= Instruction =
Offset every coordinate in the answers by -24 and give the stretch from the line containing "You are a GUI" through the end of the records again, requests included. Cover only that stretch, and leave the pictures out of your answer.

== The input ==

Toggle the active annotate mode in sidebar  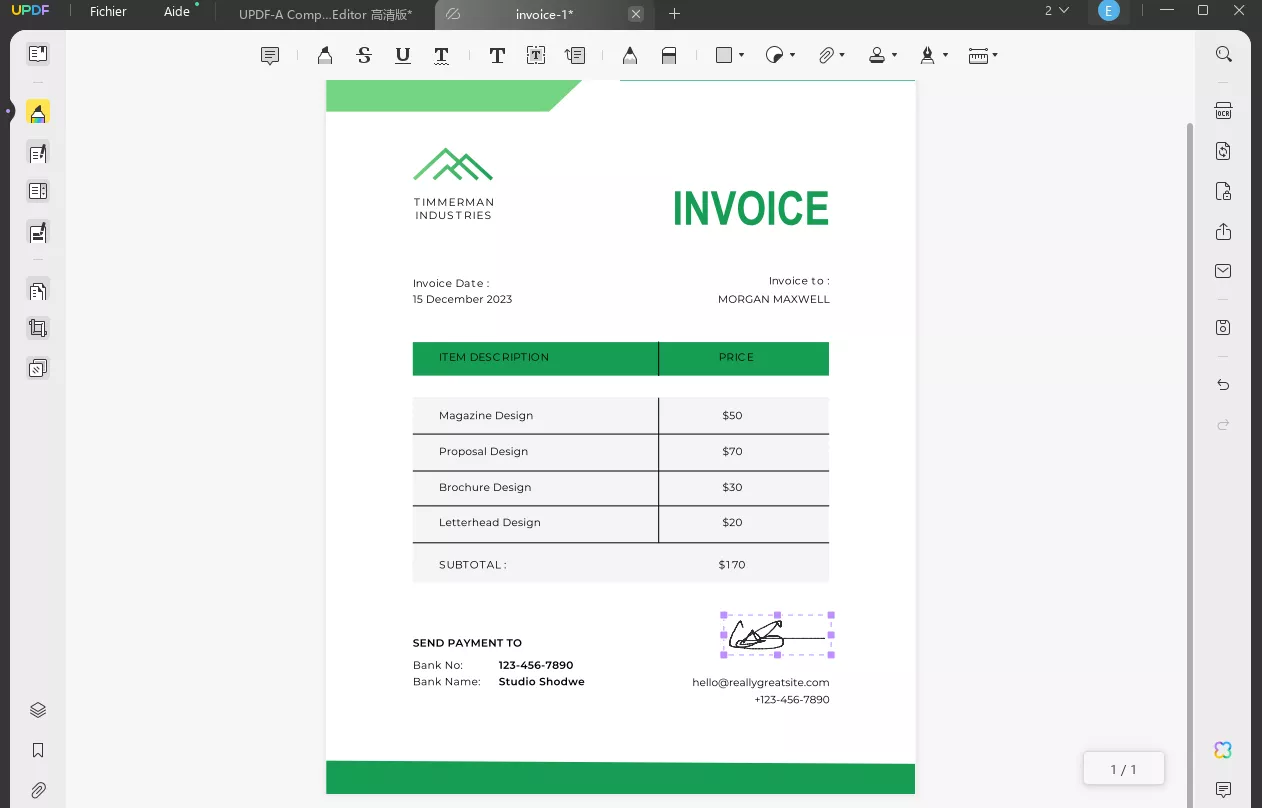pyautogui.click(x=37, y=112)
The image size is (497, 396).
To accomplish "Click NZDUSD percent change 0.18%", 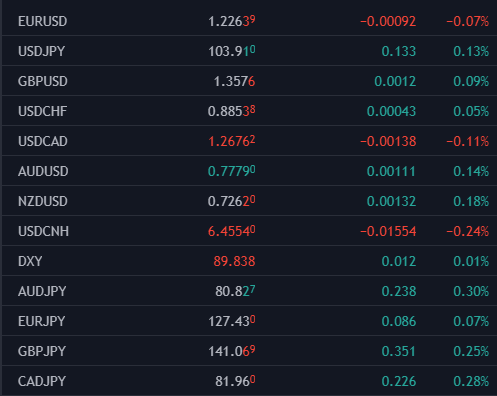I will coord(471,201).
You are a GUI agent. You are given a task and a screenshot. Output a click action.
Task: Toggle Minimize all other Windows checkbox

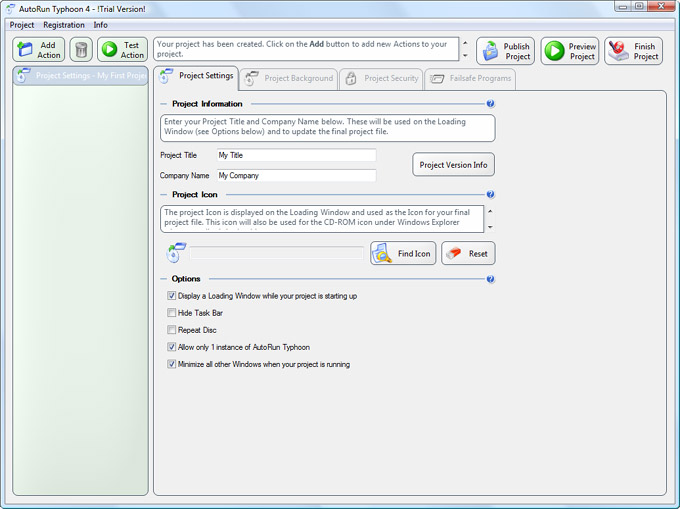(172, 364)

===

= Reply to the task =
You are a GUI agent. You are given a task and a screenshot. Output a click action.
Task: Toggle Minimize all other Windows checkbox

(148, 340)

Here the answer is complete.